ActionAid's disaster preparedness and DRR initiatives are supporting communities in over 15 countries across Africa, Asia and the Americas to prepare for, mitigate and overcome the impacts of disasters. The organisation has recently hosted two regional conferences on the subject in Nairobi and Bangkok, bringing together key stakeholders from across the sector to map out strategies for future work.
On 13th October ActionAid offices around the world will mark International Day for Disaster Reduction.

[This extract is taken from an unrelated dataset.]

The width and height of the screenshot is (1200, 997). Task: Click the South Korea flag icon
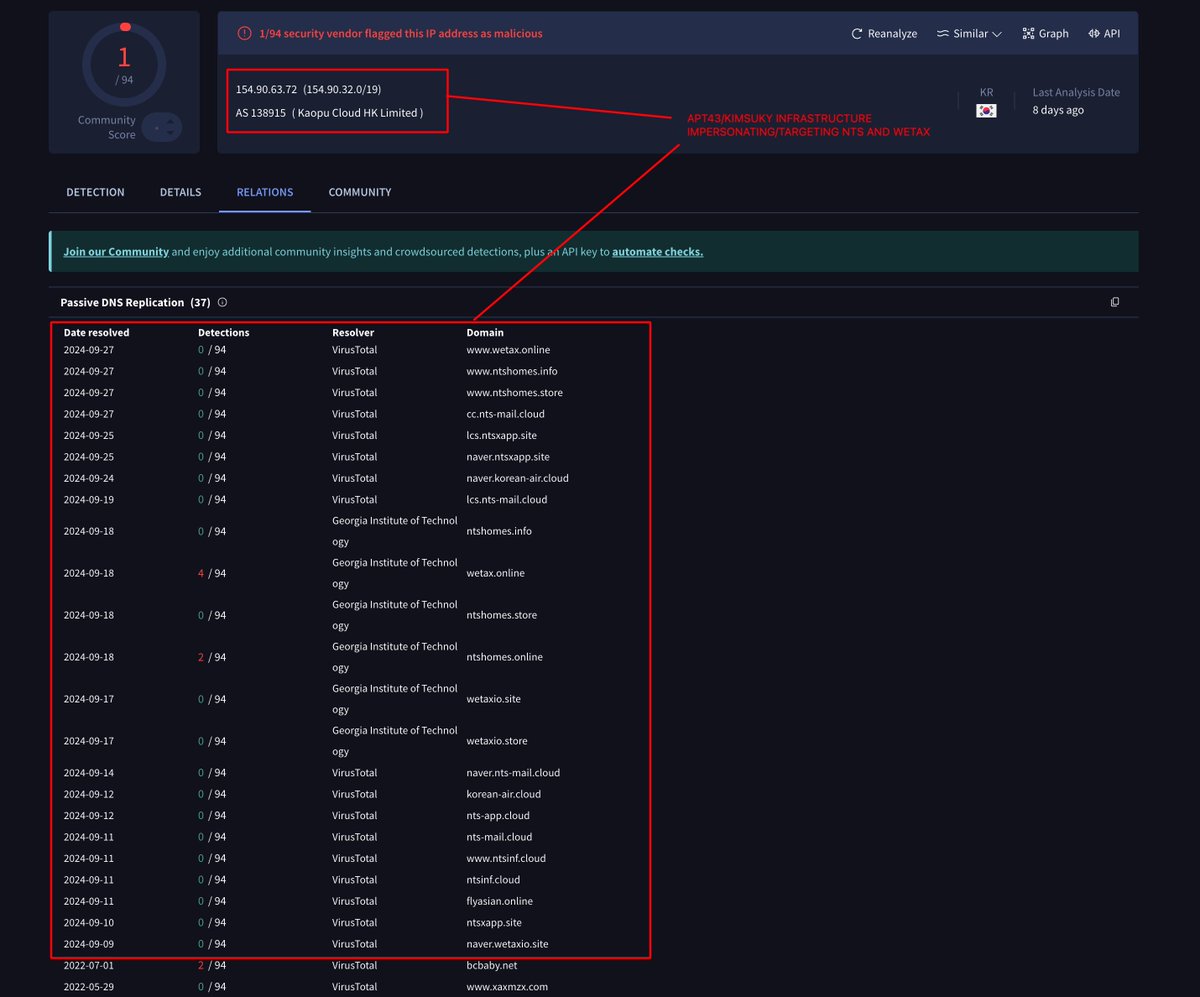(x=986, y=111)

In Myanmar, where Cyclone Nargis wreaked massive destruction in May 2008, ActionAid will be raising awareness of the importance of DRR with government officials and donors, as well as with communities affected by the cyclone.
In Afghanistan radio programmes will use the day as an entry-point for discussing issues of DRR amongst disaster-prone communities. In Haiti, where the impacts of the January earthquake remain all too visible, community events will reiterate the need for DRR to be integrated into the wider recovery and rehabilitation process.

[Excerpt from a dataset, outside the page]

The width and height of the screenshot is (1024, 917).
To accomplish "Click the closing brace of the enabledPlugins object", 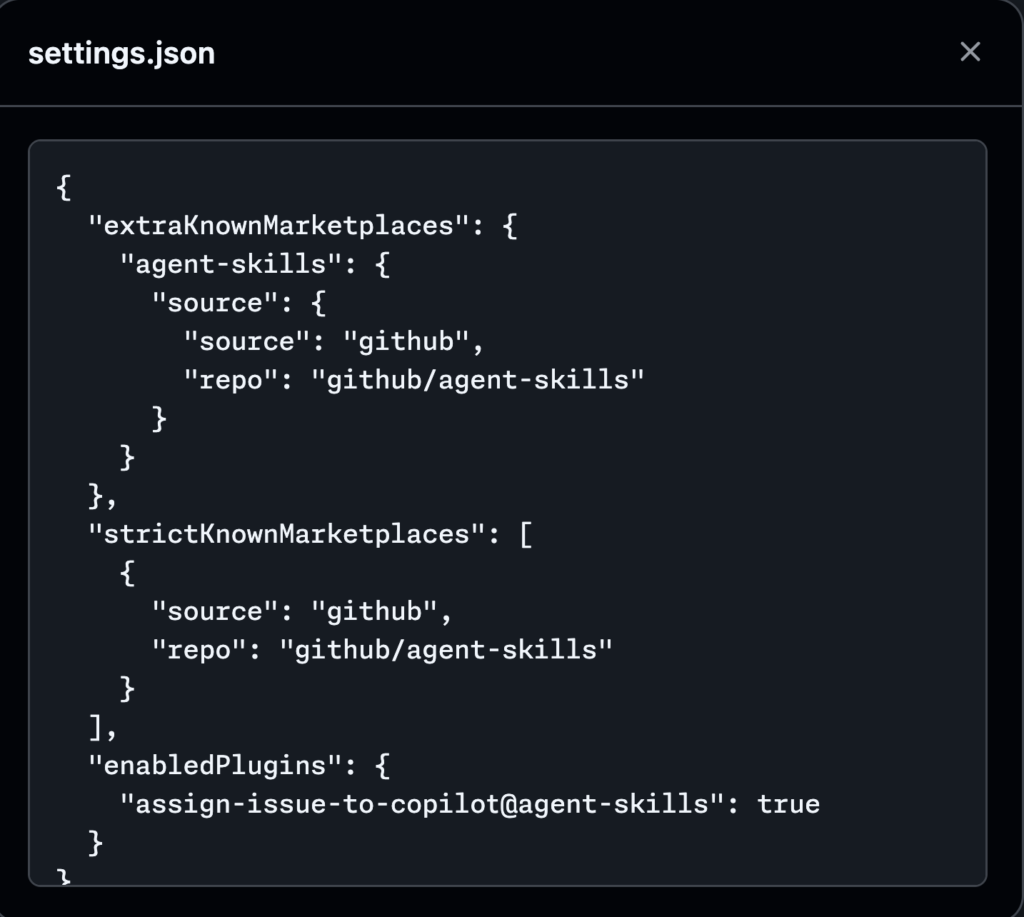I will click(95, 843).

In Kenya, ActionAid will join UNISDR and other actors in raising awareness in a Nairobi slum, and lobbying city and ministry officials to sign up to the checklist of "Ten Essentials for Making Cities Resilient" proposed by the 2010-2011 World Disaster Reduction Campaign.
"Initiatives such as these help raise the profile of DRR as an essential component in the fight to reduce the impacts of disasters," said John Abuya, International Thematic Projects Manager with ActionAid. "'Making Cities Resilient' - the theme of this year's day - is all the more appropriate given the recent earthquake in Haiti, in which the capital Port-au-Prince bore the brunt of the destruction. This is why we continue to call for governments and donors to invest in crucial mitigation and preparedness measures that can save lives and ultimately reduce the economic costs of disasters."